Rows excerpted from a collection

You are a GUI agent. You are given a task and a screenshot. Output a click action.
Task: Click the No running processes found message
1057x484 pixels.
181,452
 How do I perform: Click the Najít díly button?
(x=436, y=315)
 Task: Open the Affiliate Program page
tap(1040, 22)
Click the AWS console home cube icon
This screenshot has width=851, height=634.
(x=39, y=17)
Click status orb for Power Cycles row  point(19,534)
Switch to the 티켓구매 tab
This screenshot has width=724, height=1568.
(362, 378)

§ OBJECTIVE: Reproduce every row above verbatim, keeping each line in its original order.

§ ANSWER:
You are a GUI agent. You are given a task and a screenshot. Output a click action.
Task: Click the No running processes found message
1057x484 pixels.
181,452
 How do I perform: Click the Najít díly button?
(x=436, y=315)
 Task: Open the Affiliate Program page
tap(1040, 22)
Click the AWS console home cube icon
This screenshot has width=851, height=634.
(x=39, y=17)
Click status orb for Power Cycles row  point(19,534)
Switch to the 티켓구매 tab
This screenshot has width=724, height=1568.
(362, 378)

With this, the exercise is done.